Later, our 16 year old buddy from Shanghai appeared in our cabin. With a slight nod, he took a seat. Once again we simply enjoyed each other’s company while the desert flew by outside the window. Scott and I worked feverishly on correspondence with you, dear reader, and our 16-year-old Shanghai dude lounged. After some time we asked if he would like anything. We still had a variety of snacks and drinks in a plastic bag from a supermarket in Kashi. He declined, informing us that his mother had scolded him for drinking with the strange foreigners in the dining car. Throughout the remainder of our ride on the N888, he reappeared from time to time, just to relax and participate in the being of dudes with us.
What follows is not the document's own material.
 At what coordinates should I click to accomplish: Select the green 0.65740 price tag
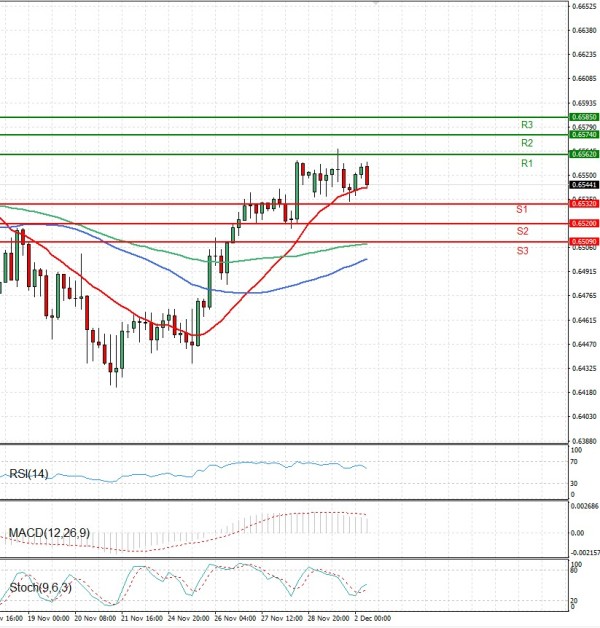click(x=584, y=134)
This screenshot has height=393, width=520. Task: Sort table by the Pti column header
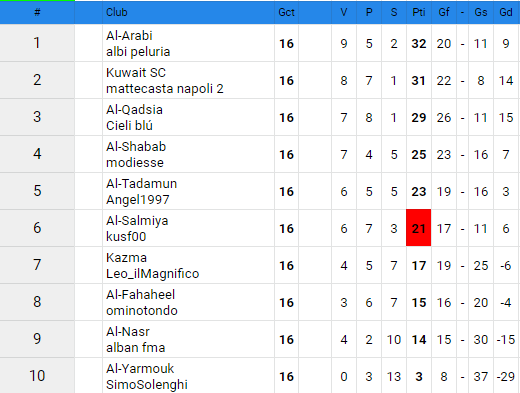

One of these times, the conductor, a starchy and commanding woman, appeared at the door to our room. She began a torrent of bellowing Chinese, from which little information could be attained. Despite the best efforts of our dear fellow from Shanghai and Scott’s formidable Mandarin vocabulary, we could figure out only that there was something cracking, having to do with Microsoft Excel. It was then my place to employ a set of old muscles I had built whiling away my misspent youth playing Taboo. I began to assemble small questions which narrowed down the topic. Was there a problem? Yes. Was the problem in this cabin? No. Was it on this train? Yes. It was a computer problem, right? yes. Was the computer in this car? Yes. Is it your computer that has this problem? Yes. Then we were up and walking to her personal compartment.
She had quite the setup in there with many boxes of papers, a hulking laser printer balanced on a train-seat, and a non-branded laptop, running windows XP. It finally came to light that she could not open excel files by double clicking them. So we showed her that the problem could be solved by opening them from inside the Excel application. This was however, the best we could do, given a Chinese pirated copy of that OS and, after much deliberation and complaint from our conductor, we left. She still seemed heavily unsatisfied, and, if anything, increased her starchy and commanding characteristics by a hefty factor.
Our dignified friends exited the train in Korla and were replaced by a most unpleasant couple. The fellow was a young and wealthy Chinese man,
a worker in a materials transport company, and owner of plenty of electronic doodads and heinous snack-foods. He had scored for himself a woman who was, perhaps, somewhat out of his league. And she walked him around on an invisible chain, which she made quite ruthless use of. He was endlessly cooing at her, checking her various statistics, and catering to her every need. The atmosphere of the cabin became stuffy and the osmotic pressure of this unpleasant relationship began to make me loose my mind. I think the best way to communicate the pure trapped agony to you is to simply ask you to listen to the other end of this link.
I finally burst out into the darkness of the sleeping train-car. I hung out in the smoking section in between cars, to pace, catch my breath, and struggle to see against my own reflection in the door window.
The next morning, when our friend returned to say farewell, we decided the fellow was well over-due for an AsiaWheeling t-shirt and so we gave him the honorary title of Official Head of Covert Beverage Operations. Here he is at the award ceremony:
The train screeched to a halt, and Scott took a moment to scrutinize our tickets out of Urumqi. It turned out that rather than spending a night here, as we had expected, we were to leave that evening at 8:45. Taking a page from the playbook of world famous composer, John Rommeriem, we shrugged, said “ok,” and stepped off the train.